Sales have not been uniformly strong for IT, but there have been enough upbeat reports pouring in from vendor and market research companies to buoy overall confidence in tech.
After the Nasdaq computer index sank Thursday on weak economic news, it bounced back Friday as Intel shares hit a 10-year high on its announcement that business PC sales have been greater than expected.
Intel shares hit US$29.81 in afternoon trading, up $1.85 for the day, while the Nasdaq computer index rose 11.82 points to 2,194.82. All major U.S. indexes were also up for the day. The Nasdaq computer index is up almost 7 percent for the year, despite mixed sales reports.
Intel’s news could be big for IT as a whole, because hardware has been tech’s weak spot. Gartner has issued a forecast that calls for a 6.6 percent year-over-year decline in PC and laptop shipments in 2014. What’s more, the 276.7 million PCs that are expected to be shipped to retailers in 2014 will drop even further, to 263 million units, in 2015, Gartner said.
But Intel said Thursday that it expects to report revenue of $13.7 billion, plus or minus $300 million, for the current quarter. The company’s previous guidance was $13 billion, plus or minus $500 million. ”Intel now expects some revenue growth for the year as compared to the previous outlook of approximately flat,” the company said in a statement.
The upbeat forecast from Intel could be short-lived, some analysts said. The PC market could be getting a short-term boost as companies replace machines based on Windows XP, which Microsoft stopped supporting two months ago.
Still, the Intel note was uplifting. While Canaccord Genuity, for example, maintains that Intel’s long range prospects still face hurdles in sectors such as mobile, where rival ARM is strong, it raised its target price on company shares to $31.00 from $29.00. “We adjust our estimates higher to reflect this enterprise PC strength and the positive impact to margins from leverage,” wrote Canaccord Genuity analyst Matthew Ramsay in a research report.
Earlier in the week, IDC said that the Middle East and Africa PC market will end “a dismal run of seven consecutive quarters of year-on-year declines” in the second quarter by posting long-awaited growth of 3.2 percent year over year. The report is especially welcome after the first quarter, when overall PC shipments in the region were down 8.3 percent year on year to total 4.8 million units, IDC said. The report is notable because emerging markets are key to overall sector growth.
There was also good news on the smartphone front this week from eMarketer. The market research company said that by the end of 2014, it expects 1.76 billion people to own and use smartphones monthly, up more than 25 percent over 2013. “By 2015, we project that 15 countries worldwide will have seen more than half their populations adopt smartphones,” said Monica Peart, senior forecasting analyst at eMarketer.
That’s important because a slowdown in the growth rate for tablet and overall mobile phone sales, together with economic uncertainty in emerging markets, are expected to put a damper on global IT spending. IDC said overall IT spending this year will increase 4.1 percent in constant currency to $3.7 trillion, a slowdown from last year’s 4.5 percent growth.

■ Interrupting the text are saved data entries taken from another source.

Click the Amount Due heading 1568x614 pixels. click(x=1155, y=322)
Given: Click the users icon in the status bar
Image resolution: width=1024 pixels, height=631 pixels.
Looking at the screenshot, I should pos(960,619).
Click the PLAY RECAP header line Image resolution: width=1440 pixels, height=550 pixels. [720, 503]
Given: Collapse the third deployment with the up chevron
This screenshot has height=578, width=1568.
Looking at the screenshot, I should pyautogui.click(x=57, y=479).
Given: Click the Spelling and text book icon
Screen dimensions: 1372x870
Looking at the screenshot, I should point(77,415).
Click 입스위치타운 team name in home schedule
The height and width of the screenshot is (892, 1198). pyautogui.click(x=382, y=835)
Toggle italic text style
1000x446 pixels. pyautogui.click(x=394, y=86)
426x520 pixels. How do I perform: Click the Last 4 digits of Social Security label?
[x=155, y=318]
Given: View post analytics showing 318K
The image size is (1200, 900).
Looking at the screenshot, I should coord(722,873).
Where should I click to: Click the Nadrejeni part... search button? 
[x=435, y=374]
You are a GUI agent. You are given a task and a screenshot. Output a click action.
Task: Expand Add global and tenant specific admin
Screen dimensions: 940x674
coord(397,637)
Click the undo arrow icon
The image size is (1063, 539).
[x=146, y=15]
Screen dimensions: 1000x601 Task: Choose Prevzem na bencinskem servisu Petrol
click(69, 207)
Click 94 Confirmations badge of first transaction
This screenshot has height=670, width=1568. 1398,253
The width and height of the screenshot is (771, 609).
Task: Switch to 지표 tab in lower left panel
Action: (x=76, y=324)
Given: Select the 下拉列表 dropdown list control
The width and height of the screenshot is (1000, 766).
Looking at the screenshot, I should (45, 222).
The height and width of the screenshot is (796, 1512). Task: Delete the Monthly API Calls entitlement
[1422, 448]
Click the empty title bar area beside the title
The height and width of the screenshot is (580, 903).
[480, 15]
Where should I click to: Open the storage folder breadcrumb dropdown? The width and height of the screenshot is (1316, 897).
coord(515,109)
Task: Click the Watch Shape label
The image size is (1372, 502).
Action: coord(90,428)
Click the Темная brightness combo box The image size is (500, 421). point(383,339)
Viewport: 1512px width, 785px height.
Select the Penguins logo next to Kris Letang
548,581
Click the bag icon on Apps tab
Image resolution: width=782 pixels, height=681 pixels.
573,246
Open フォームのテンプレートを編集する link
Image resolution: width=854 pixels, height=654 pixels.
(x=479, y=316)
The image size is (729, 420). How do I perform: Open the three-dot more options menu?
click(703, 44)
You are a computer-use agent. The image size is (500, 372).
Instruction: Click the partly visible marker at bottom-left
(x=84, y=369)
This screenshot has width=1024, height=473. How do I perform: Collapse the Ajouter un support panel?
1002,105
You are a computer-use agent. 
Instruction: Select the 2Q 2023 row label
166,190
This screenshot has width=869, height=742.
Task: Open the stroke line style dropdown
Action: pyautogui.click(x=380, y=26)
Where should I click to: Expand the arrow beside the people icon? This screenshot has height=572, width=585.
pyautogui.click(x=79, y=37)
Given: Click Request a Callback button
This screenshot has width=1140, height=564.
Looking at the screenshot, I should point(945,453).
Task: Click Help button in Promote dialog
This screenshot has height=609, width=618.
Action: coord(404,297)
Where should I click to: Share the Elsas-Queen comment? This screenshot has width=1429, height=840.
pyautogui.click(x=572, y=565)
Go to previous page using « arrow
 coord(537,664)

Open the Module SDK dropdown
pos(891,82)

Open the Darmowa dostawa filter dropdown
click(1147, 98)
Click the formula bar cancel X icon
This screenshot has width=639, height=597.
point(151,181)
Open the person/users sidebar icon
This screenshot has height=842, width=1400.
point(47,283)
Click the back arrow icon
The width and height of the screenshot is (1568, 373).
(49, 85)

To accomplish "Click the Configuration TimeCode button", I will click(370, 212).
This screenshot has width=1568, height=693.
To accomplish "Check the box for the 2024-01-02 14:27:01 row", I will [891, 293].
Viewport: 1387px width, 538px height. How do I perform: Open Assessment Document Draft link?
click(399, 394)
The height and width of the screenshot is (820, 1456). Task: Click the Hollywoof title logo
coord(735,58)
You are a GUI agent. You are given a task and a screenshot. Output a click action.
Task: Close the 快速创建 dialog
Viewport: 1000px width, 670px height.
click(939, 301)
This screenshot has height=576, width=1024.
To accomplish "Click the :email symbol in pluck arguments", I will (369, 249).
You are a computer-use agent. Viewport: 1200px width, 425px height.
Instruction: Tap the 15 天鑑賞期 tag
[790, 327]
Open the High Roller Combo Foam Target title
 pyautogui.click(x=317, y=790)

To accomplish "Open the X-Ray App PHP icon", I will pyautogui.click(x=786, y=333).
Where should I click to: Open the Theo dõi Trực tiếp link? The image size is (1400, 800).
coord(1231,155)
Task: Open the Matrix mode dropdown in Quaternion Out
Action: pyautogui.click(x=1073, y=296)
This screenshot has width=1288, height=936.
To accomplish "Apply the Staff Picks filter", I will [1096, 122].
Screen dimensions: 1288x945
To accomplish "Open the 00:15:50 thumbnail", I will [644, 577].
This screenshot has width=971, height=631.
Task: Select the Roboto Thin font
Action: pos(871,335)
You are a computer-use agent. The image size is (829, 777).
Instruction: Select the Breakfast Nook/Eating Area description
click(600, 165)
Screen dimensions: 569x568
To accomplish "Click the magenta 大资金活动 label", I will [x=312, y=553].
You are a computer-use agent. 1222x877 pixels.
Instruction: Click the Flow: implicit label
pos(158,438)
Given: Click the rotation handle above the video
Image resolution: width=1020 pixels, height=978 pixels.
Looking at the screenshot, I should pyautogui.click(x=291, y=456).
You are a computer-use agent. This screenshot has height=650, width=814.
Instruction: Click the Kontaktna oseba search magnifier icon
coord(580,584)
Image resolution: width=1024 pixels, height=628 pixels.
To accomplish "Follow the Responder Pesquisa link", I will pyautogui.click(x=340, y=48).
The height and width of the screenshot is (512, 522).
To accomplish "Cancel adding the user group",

On the online front, there was positive news for Internet companies this week. U.S. Internet advertising revenue reached $11.6 billion for the first quarter of 2014, up 19 percent year over year, according to a report from the Interactive Advertising Bureau (IAB) and PwC US.
“These Q1 revenue levels speak to digital’s unique ability to identify the most relevant audience segments and deliver powerful results,” said Sherrill Mane, Senior Vice President, Research, Analytics & Measurement, IAB.